1. Don’t try to make a happy kid happier

A dear friend (and amazing mother) gave me this simple and powerful advice when I became a mom. It holds true as they grow up. Your baby doesn’t need a toy to play with if they are content (and don’t mess with them when they’re sleeping!). Your older kid doesn’t need a PS5 if they’re good with an old Wii.

2. Sippy cups and socks

I probably bought 100 sippy cups. Some important part always went missing! Buy bottles, sippy cups, and water bottles with as few parts as possible. Take this a step further and buy all the same socks to save yourself from a lifetime of mismatched socks.

3. Parenting is not a competition

If someone does things differently than you?
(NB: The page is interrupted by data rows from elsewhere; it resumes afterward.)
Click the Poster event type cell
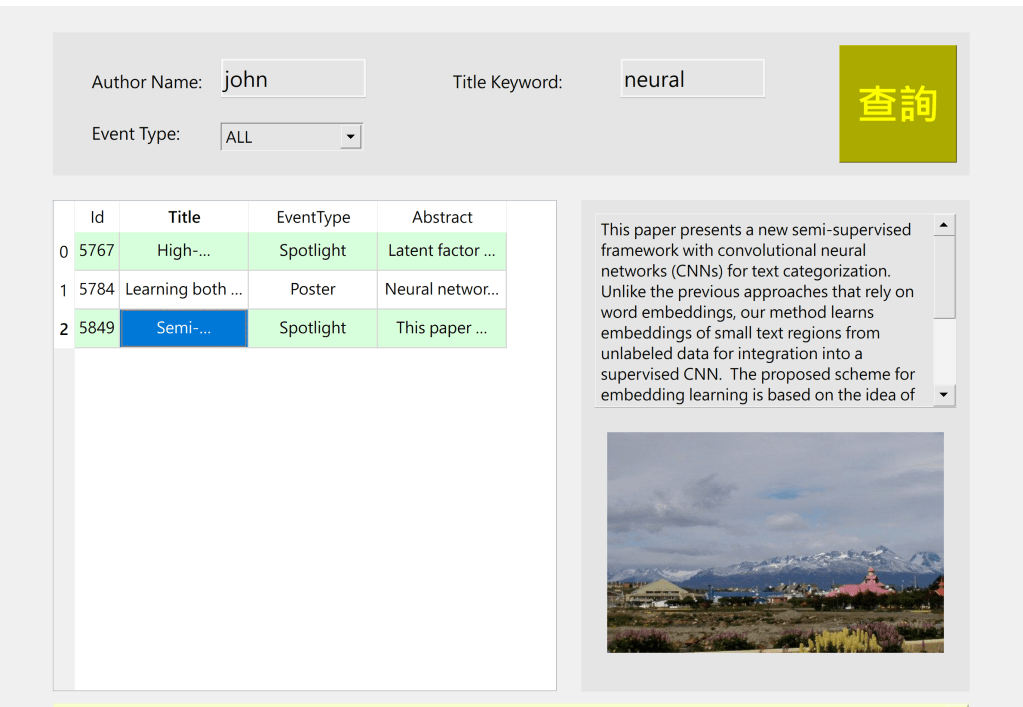Screen dimensions: 1023x707 click(x=313, y=290)
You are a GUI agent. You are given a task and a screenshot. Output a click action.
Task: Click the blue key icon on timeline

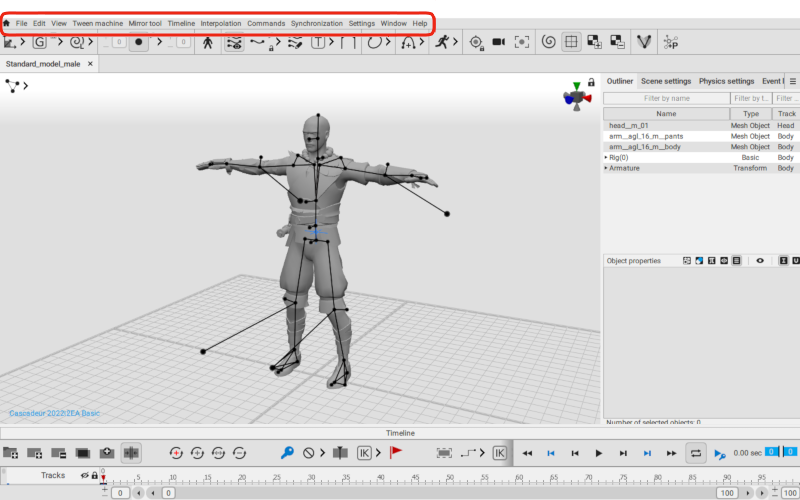click(287, 453)
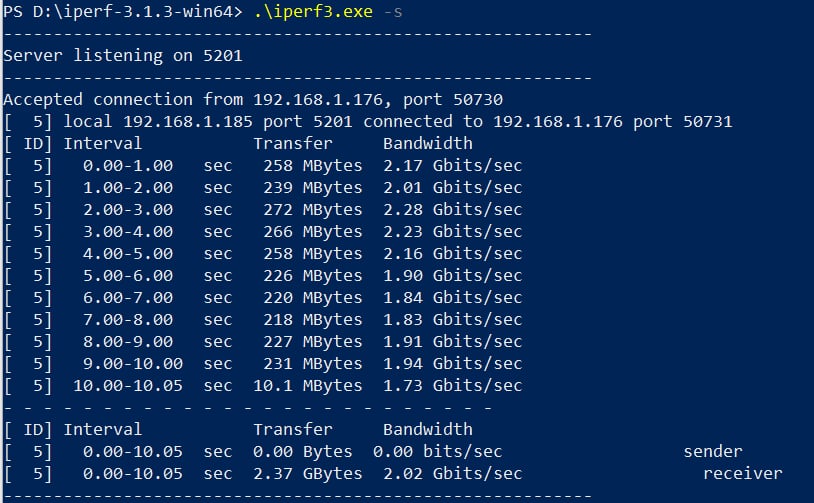Click the "Server listening on 5201" line
The width and height of the screenshot is (814, 503).
(122, 56)
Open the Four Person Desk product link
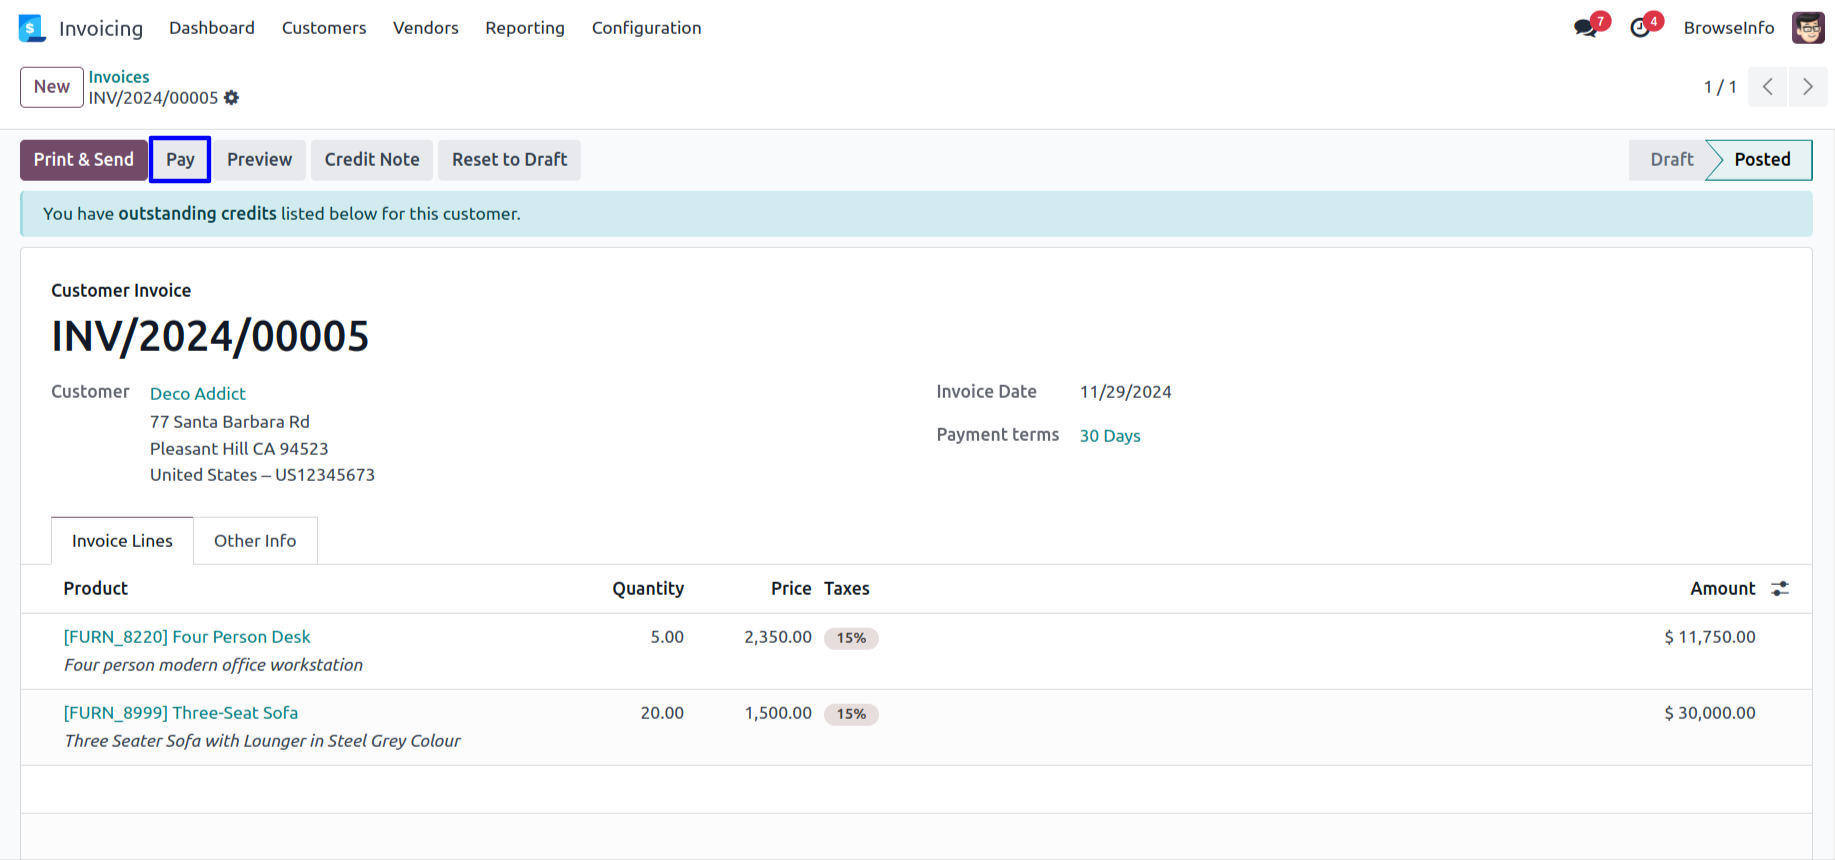 (x=187, y=637)
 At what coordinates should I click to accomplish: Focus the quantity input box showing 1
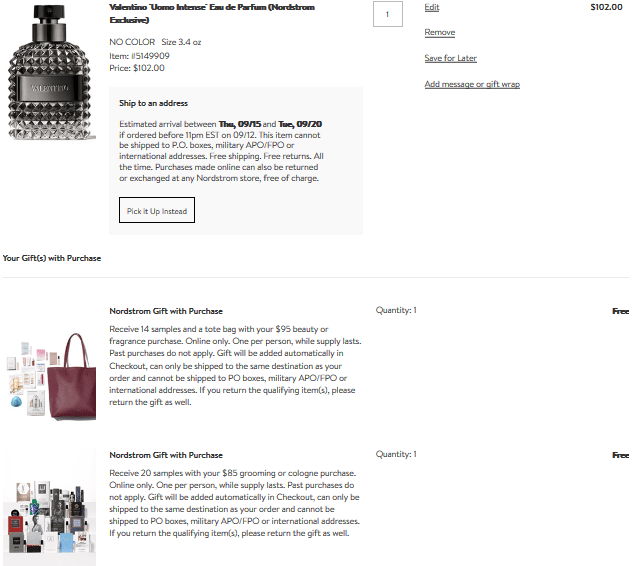coord(387,14)
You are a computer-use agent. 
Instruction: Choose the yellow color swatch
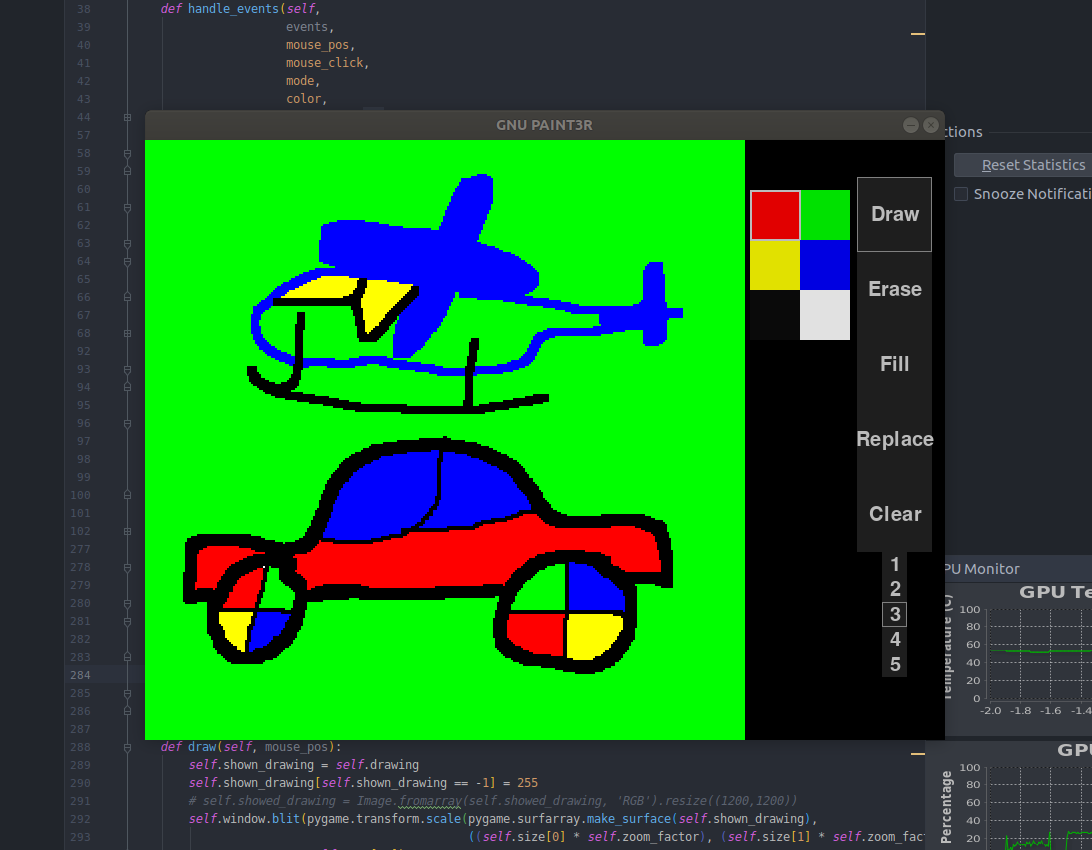774,265
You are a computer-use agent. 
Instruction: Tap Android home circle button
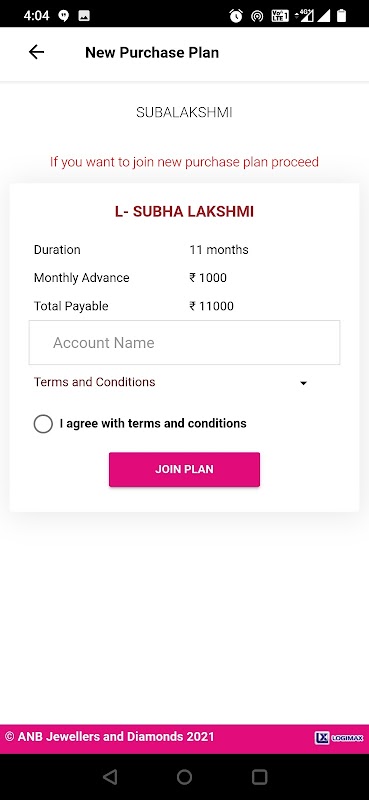184,777
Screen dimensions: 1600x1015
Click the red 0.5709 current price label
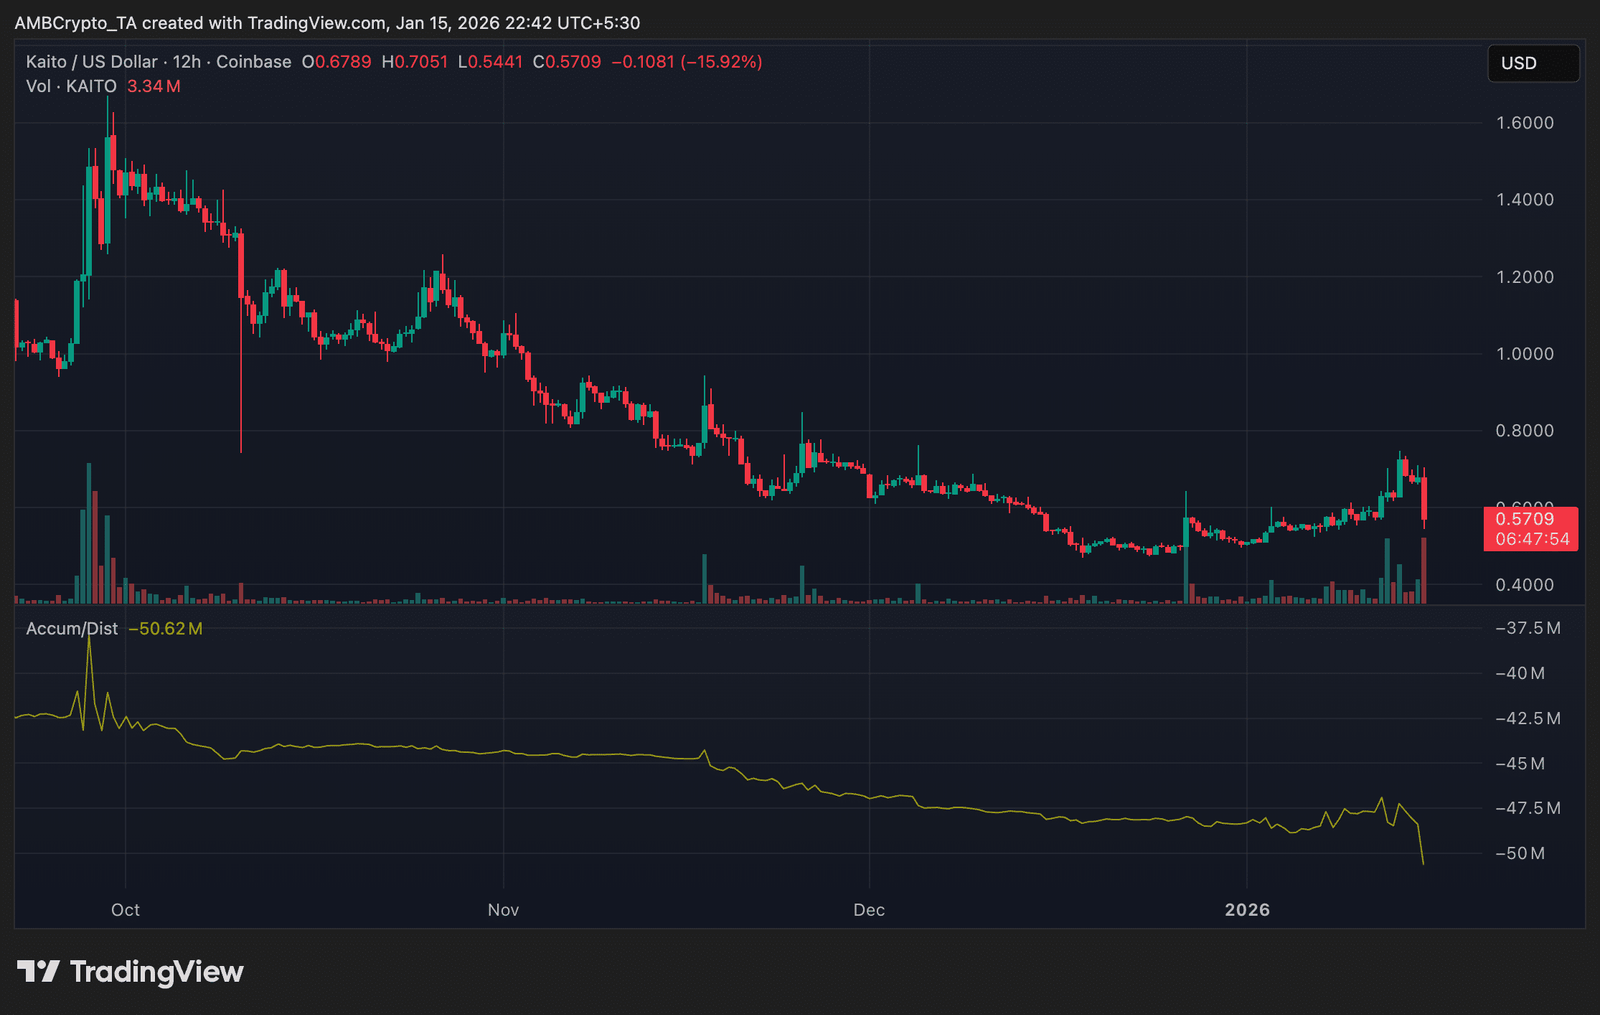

Good for them. If some of their tactics work for you? Awesome, add them to your playbook. Parenting is a game you can’t win, you’re playing it against yourself and there is no finish line. You’ll spend a lifetime figuring out what works for you, your kids, and your family. Get comfortable with always evolving.

4. Leave them

Let someone else take care of your kids. Whether it’s an hour or a week, stepping away from parenting is a good thing. You’ll come back reenergized and be a better parent because of the time away.

5. Grandparents are learning, too

Your parents are learning how to parent a parent and how to build a relationship with their grandchild. Sometimes, learning is bumpy and relationships are always evolving.

Coupled with that, so many of us forget our childhood when we turn in to parents.

Spray cheese out of a can on Ritz crackers while chugging an Ecto cooler and polishing it all off with a few puffs on my fake bubblegum cigarette? That’s living when you’re a kid at grandma’s house.

Try to keep a little perspective in the cases where it really will be okay.

6. Most of parenting is showing up

It’s true. Your consistent presence and behavior in your kid’s life is what matters. It creates a safe space for them to be themselves. Life doesn’t need all the bells and whistles, it just needs you and you are enough. A decade of parenting has also taught me that I don’t always have to be the one showing up. When I can’t be there, a friend or family member works just fine!

7. Is it about you?

Having a baby instantly makes you the center of attention. As kids get older, that fades. You are just another person at the grocery store with a kid trying to convince you popsicles are a food group.

Hanging on to baby routines too long, pushing them toward an activity you like but they don’t or making them dress a certain way – is it about them or is it about you?

Believe me, I have tried all of the above and it didn’t work. They are in activities I don’t understand, look ridiculous most days and one of my sons has hair longer than I do.

If you’re holding your kid back or pushing them toward something based how whatever they’re doing impacts you, pause and reassess the situation.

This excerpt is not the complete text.